#### YOUR TASK
Beginning with the first entry, restate the data word for word and leave out the images.

#### ENTRIES PROVIDED
- Opening Delimiter -

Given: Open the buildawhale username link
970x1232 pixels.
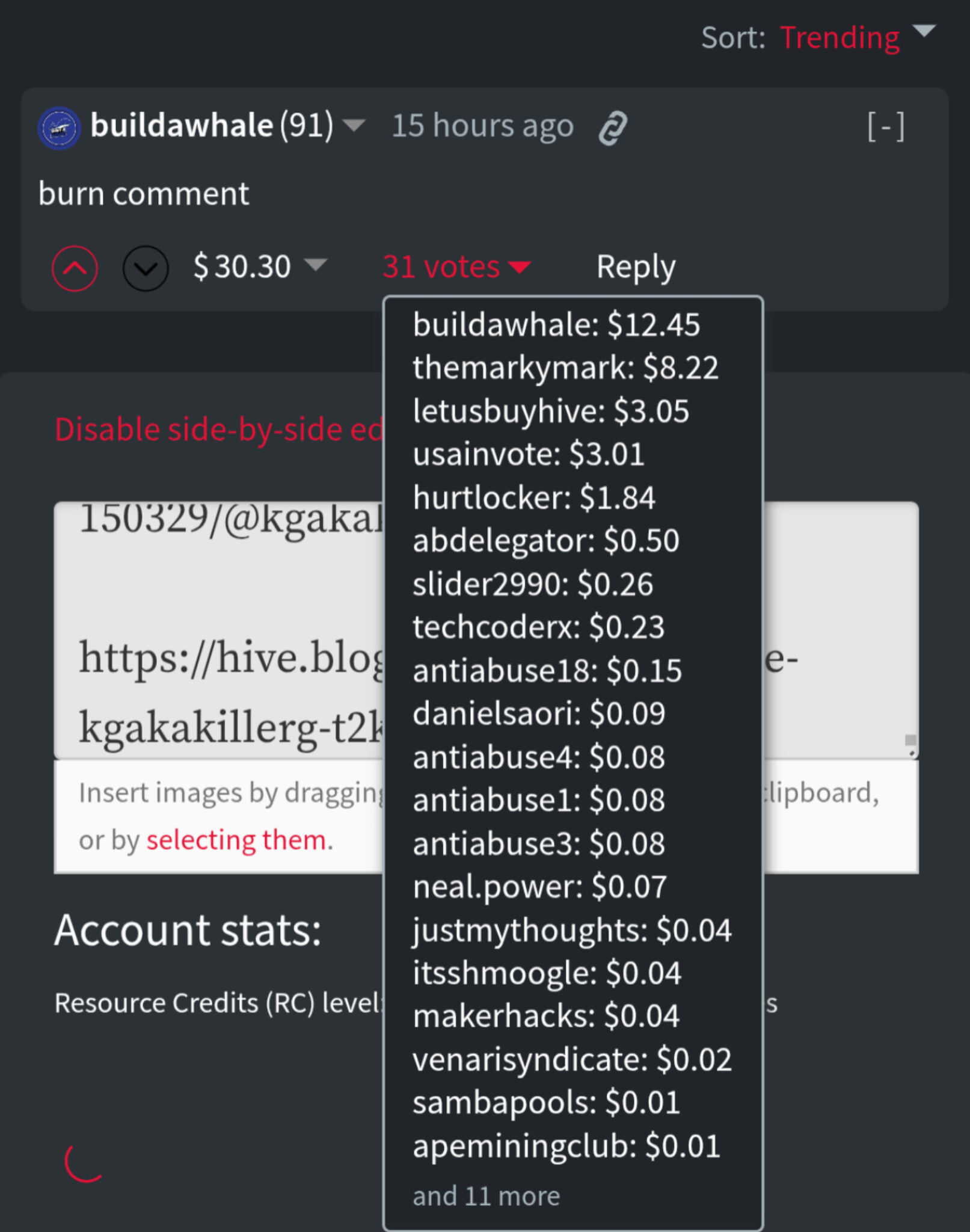Looking at the screenshot, I should tap(182, 125).
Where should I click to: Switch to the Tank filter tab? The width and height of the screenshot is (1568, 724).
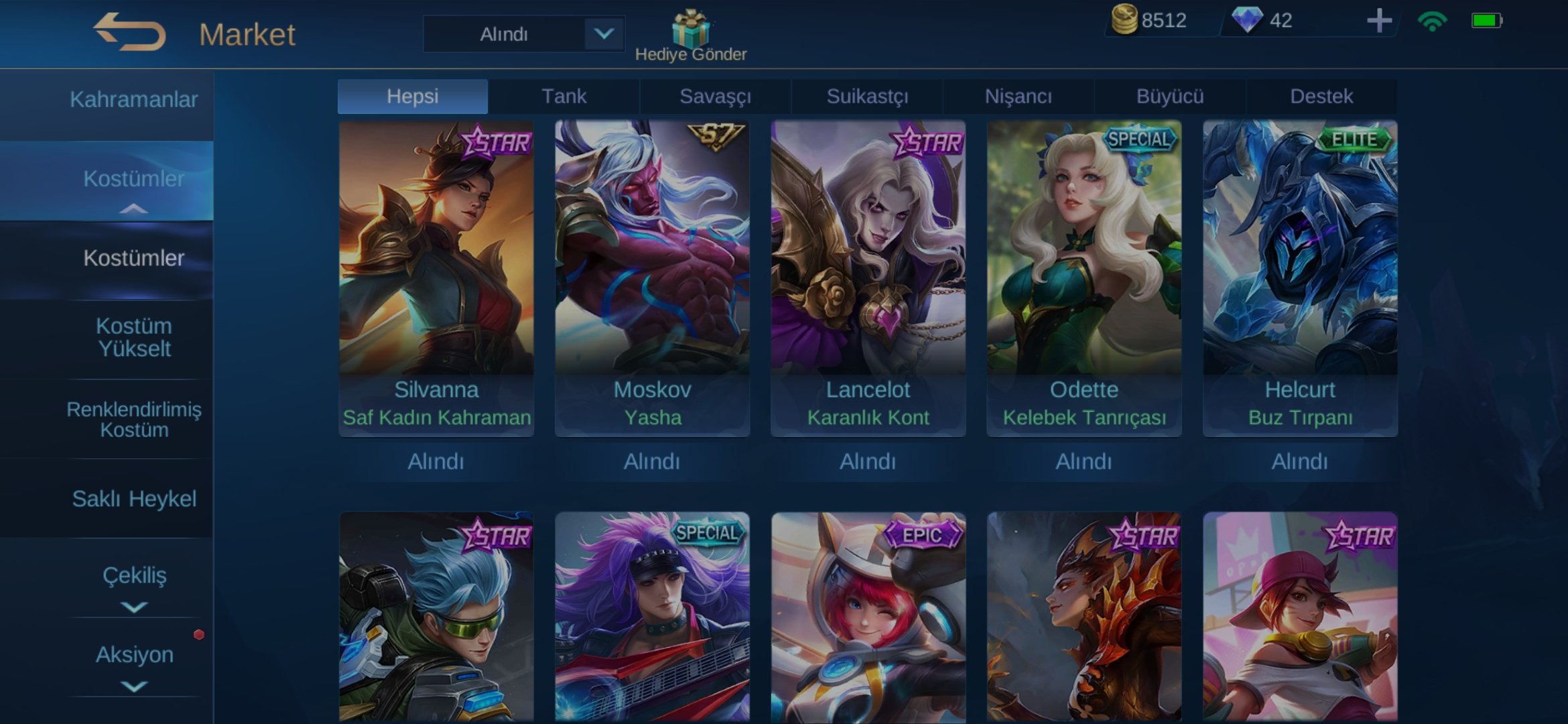tap(564, 97)
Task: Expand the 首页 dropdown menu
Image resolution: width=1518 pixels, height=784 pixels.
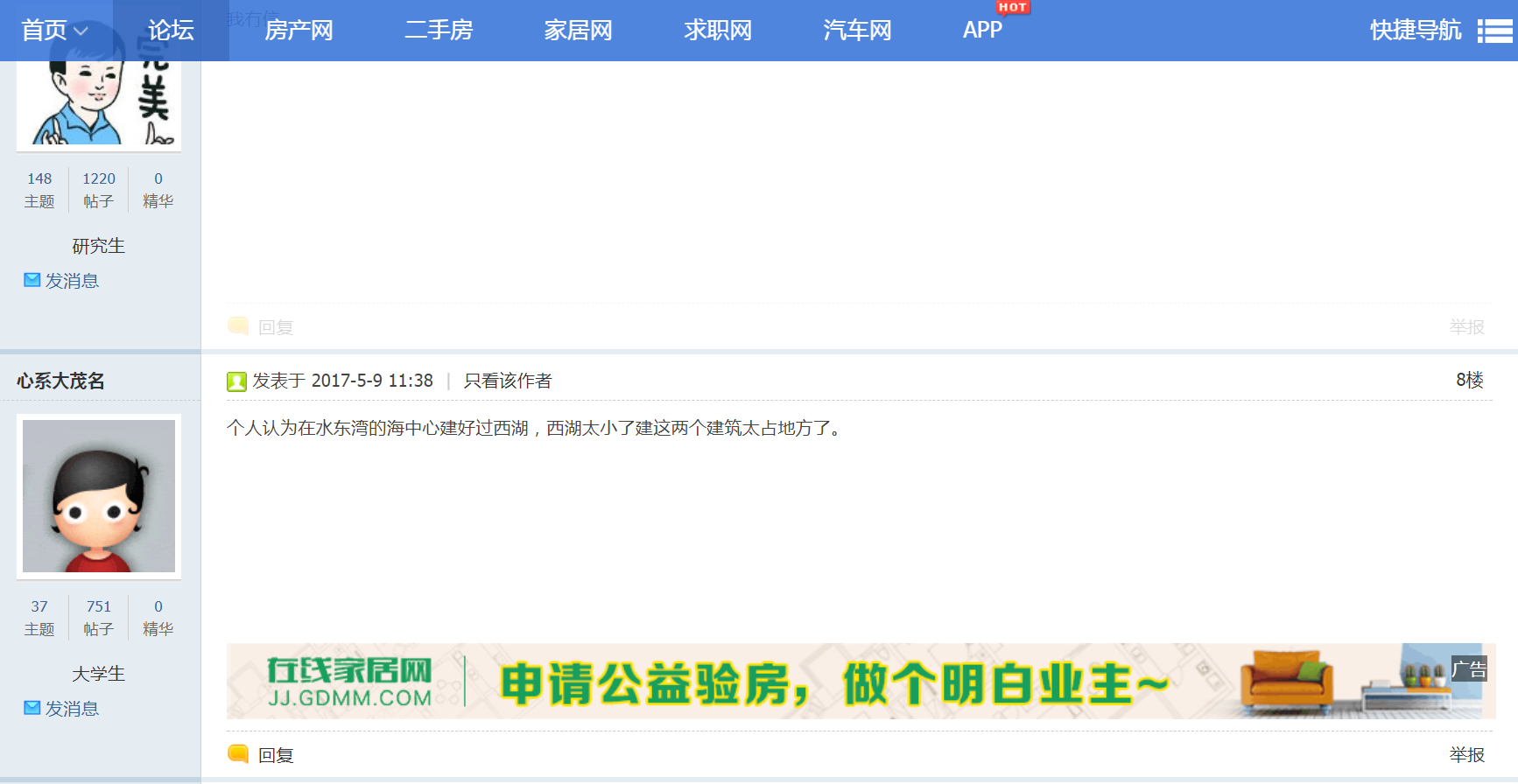Action: coord(55,31)
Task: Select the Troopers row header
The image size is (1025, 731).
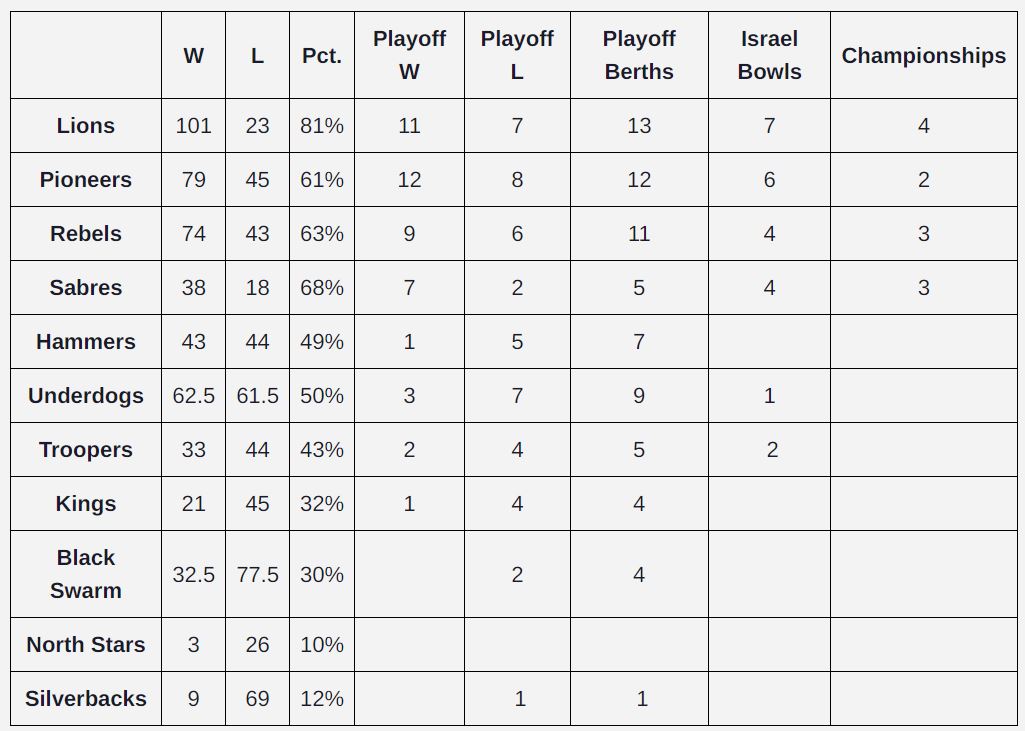Action: (x=86, y=450)
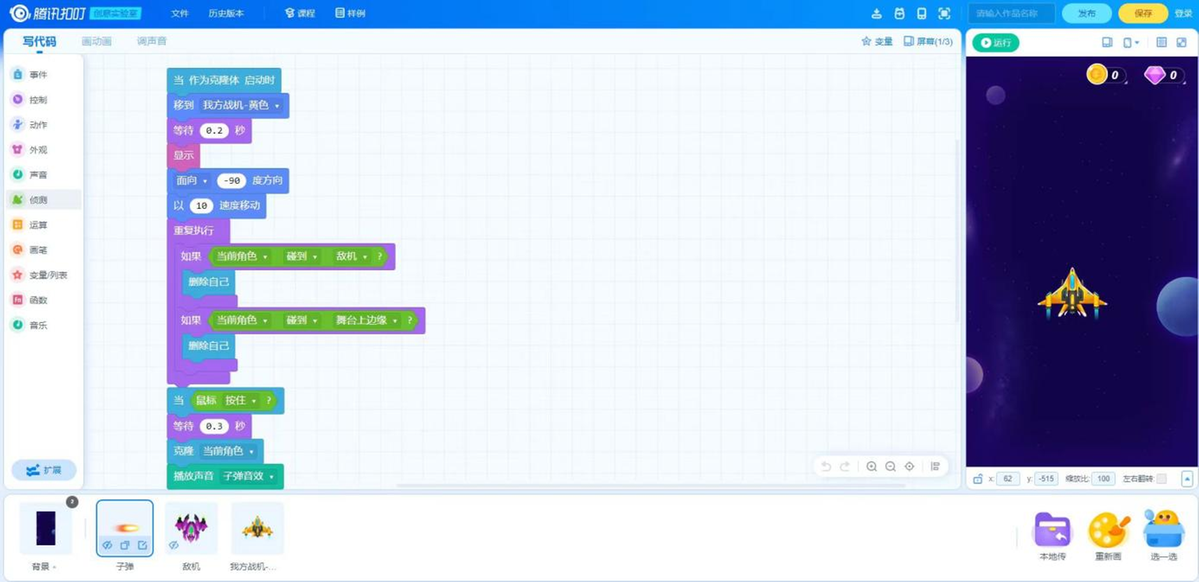Image resolution: width=1199 pixels, height=582 pixels.
Task: Toggle the 左右翻转 checkbox
Action: (1161, 479)
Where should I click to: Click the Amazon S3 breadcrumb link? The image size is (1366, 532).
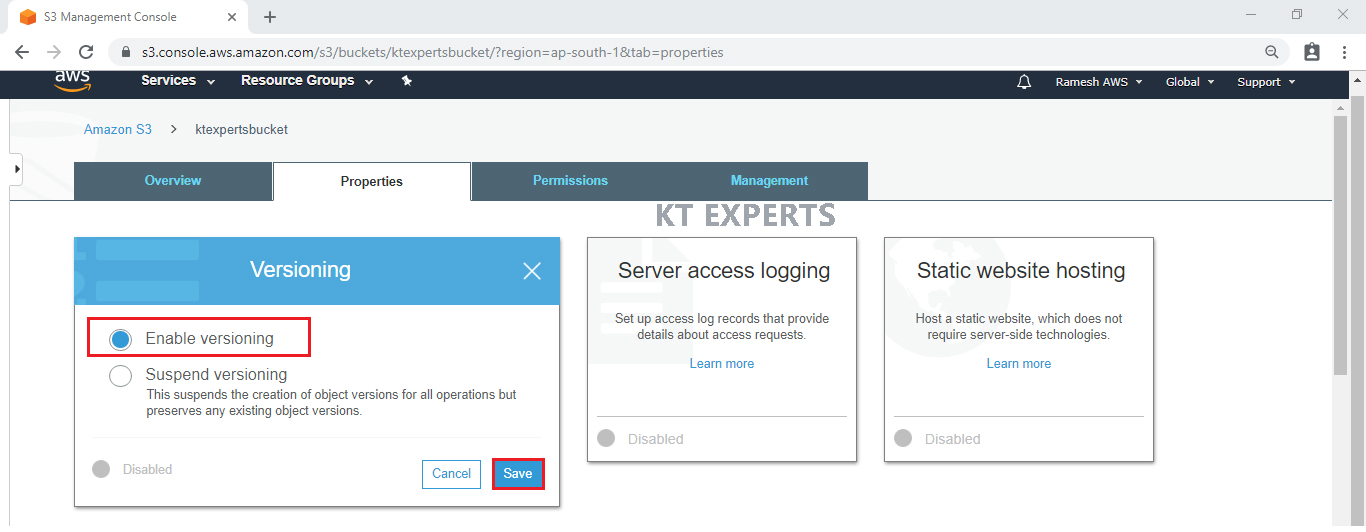[118, 129]
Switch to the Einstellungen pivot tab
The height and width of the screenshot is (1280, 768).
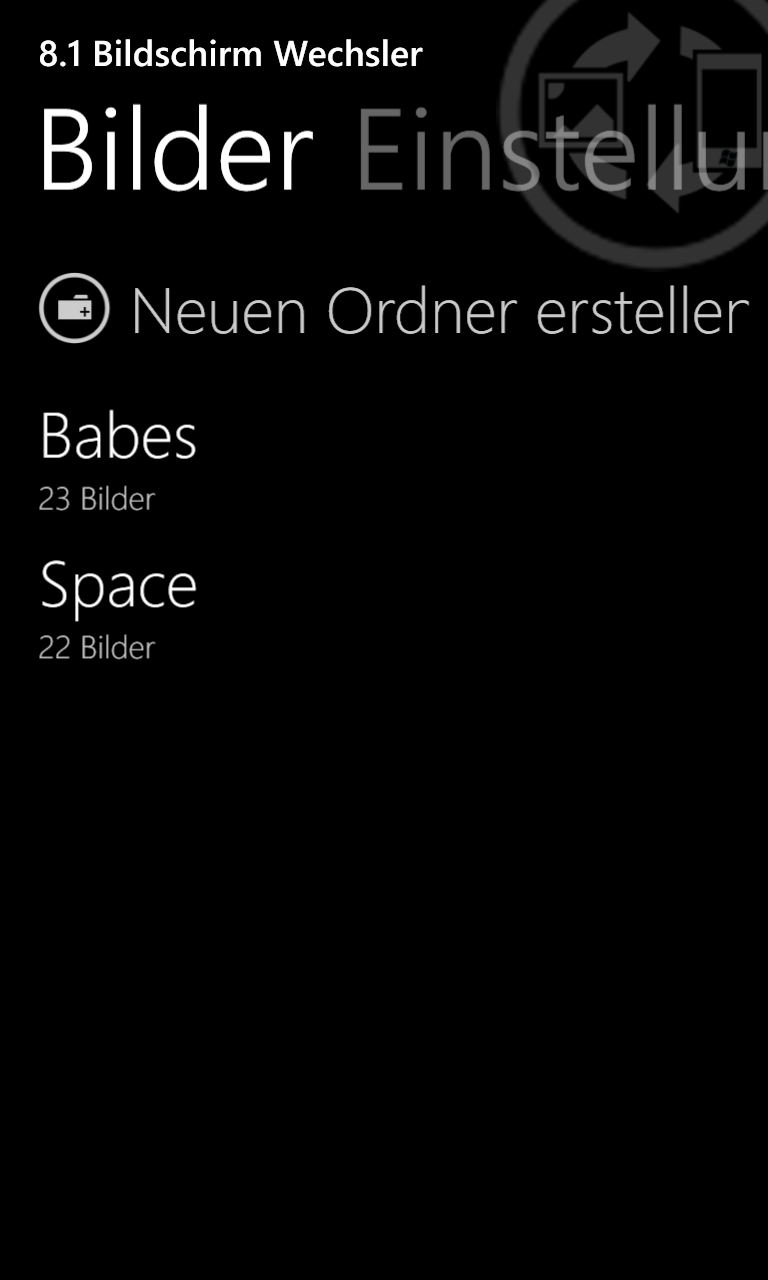(x=561, y=150)
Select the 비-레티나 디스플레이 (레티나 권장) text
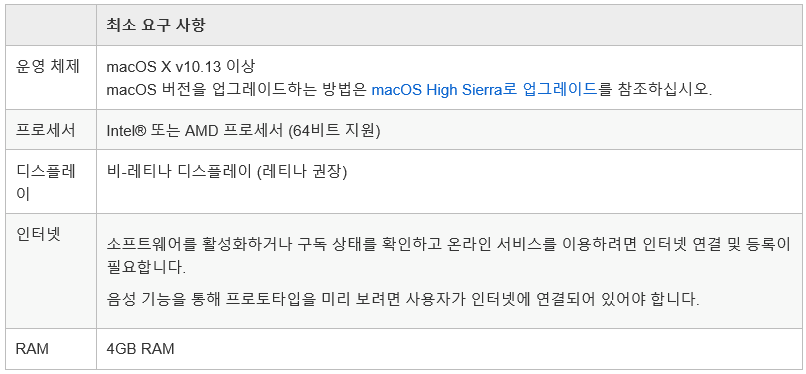Image resolution: width=806 pixels, height=374 pixels. (227, 171)
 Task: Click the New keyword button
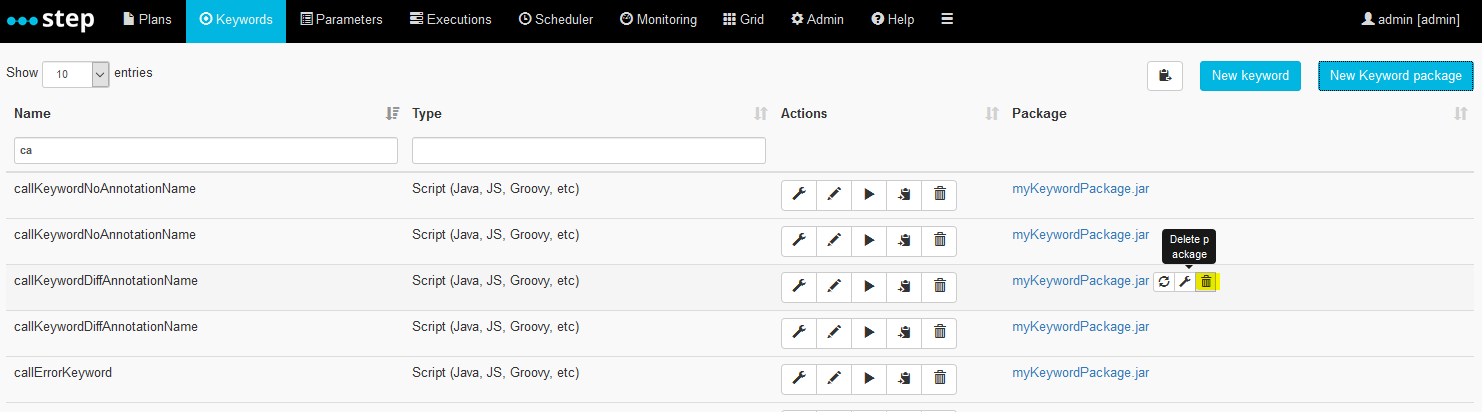1251,76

- Closing Delimiter -

#### SOLVED PROBLEM
Given: Open the buildawhale username link
970x1232 pixels.
Looking at the screenshot, I should tap(182, 125).
Where should I click to: Switch to the Tank filter tab? The width and height of the screenshot is (1568, 724).
tap(564, 97)
Task: Expand the 首页 dropdown menu
Image resolution: width=1518 pixels, height=784 pixels.
Action: coord(55,31)
Task: Select the Troopers row header
The image size is (1025, 731).
Action: (x=86, y=450)
Image resolution: width=1199 pixels, height=582 pixels.
Task: Toggle the 左右翻转 checkbox
Action: (1161, 479)
Where should I click to: Click the Amazon S3 breadcrumb link? The image size is (1366, 532).
[118, 129]
Switch to the Einstellungen pivot tab
The height and width of the screenshot is (1280, 768).
(x=561, y=150)
Select the 비-레티나 디스플레이 (레티나 권장) text
Image resolution: width=806 pixels, height=374 pixels. (227, 171)
 Task: Click the New keyword button
1251,76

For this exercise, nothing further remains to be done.